START Passage
Stormzy: A middle finger and a conscience

Stormzy

In almost no time, Stormzy has developed from a street rascal into a role model. The activist raps by the grime king of London are artillery ammo for a generation that will no longer allow itself to be hobbled by the little old white Brexit men.

Last year, Time Magazine proclaimed Stormzy to be one of the ten Next Generation Leaders. It was not Greta Thunberg, but the black British rapper who made the cover. That makes his report card better than that of the left-wing Labour figurehead Jeremy Corbyn, whose political campaigns Stormzy has been supporting for the past few years. But that will not silence the tirades that he regularly directs at the conservative Brexit government – he recently declared that the United Kingdom has become more racist during Boris Johnson’s premiership. Michael Ebenazer Kwadjo Omari Owuo Jr. grew up in South East London with a Ghanaian mother, brother, and two sisters.

More than a talented MC who picked his raw rhymes up off the street and then set them to dark beats, he is a man on a mission. In February 2017, at the release of his debut Gang Signs Prayer, the first grime album to reach number one in the British charts, he was still considered the pacesetter of a genre. His career has skyrocketed since then.
END Passage
START Dataset records
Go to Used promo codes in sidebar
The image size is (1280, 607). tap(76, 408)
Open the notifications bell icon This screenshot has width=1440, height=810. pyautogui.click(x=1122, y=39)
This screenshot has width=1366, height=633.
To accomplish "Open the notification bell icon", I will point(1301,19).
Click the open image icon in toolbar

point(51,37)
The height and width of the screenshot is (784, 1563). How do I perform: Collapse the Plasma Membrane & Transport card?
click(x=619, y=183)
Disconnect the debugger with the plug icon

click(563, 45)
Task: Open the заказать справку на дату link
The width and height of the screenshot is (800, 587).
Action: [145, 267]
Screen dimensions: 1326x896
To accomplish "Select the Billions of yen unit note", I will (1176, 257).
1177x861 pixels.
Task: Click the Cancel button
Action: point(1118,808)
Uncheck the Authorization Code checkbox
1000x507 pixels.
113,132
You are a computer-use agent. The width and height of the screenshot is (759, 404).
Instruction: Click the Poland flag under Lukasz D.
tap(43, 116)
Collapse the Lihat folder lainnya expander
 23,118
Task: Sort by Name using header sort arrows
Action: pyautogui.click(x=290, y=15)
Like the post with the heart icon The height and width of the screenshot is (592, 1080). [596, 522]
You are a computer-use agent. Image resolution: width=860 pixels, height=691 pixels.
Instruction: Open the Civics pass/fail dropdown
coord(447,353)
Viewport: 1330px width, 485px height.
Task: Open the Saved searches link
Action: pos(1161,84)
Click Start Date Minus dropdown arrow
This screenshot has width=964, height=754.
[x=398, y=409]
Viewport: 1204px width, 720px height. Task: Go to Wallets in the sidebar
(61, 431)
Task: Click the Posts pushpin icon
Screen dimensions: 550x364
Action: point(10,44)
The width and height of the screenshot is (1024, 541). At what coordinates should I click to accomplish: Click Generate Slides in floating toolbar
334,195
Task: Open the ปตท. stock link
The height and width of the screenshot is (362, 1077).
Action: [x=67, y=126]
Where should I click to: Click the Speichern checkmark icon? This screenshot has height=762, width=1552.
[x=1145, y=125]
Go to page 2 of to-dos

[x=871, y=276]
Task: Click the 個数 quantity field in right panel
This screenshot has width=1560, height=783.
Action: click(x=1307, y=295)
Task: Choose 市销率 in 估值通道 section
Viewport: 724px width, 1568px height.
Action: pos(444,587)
END Dataset records
What to produce:
Resume the profile of Stormzy after its last sentence, carrying it forward in the same style.

Result below:
Last summer, his first number one single “Vossi Bop” was rewarded with the legendary headline set at Glastonbury, the first time for a black solo artist. It was apparently inspired by Beyoncé’s iconic performance at Coachella: “Not in terms of sound or look, but in terms of quality and impact.” The track “Own It” off his second record, Heavy Is the Head, which was released in December, features both Ed Sheeran and Burna Boy, a white and a black mainstream hero, as though he is seeking to reinforce his statements about racial inequality.

If concerts are a fruitful outlet for social activism, then black empowerment is also a life motto offstage. Take, for example, the deal that he has made with Penguin to support British writers with migrant backgrounds and a foundation that he has established to send black British students to Cambridge University. This is how the street rascal who started rapping when he was eleven and later went viral with the freestyles that he put to grime beats (and on YouTube) is really making a difference at twenty-six.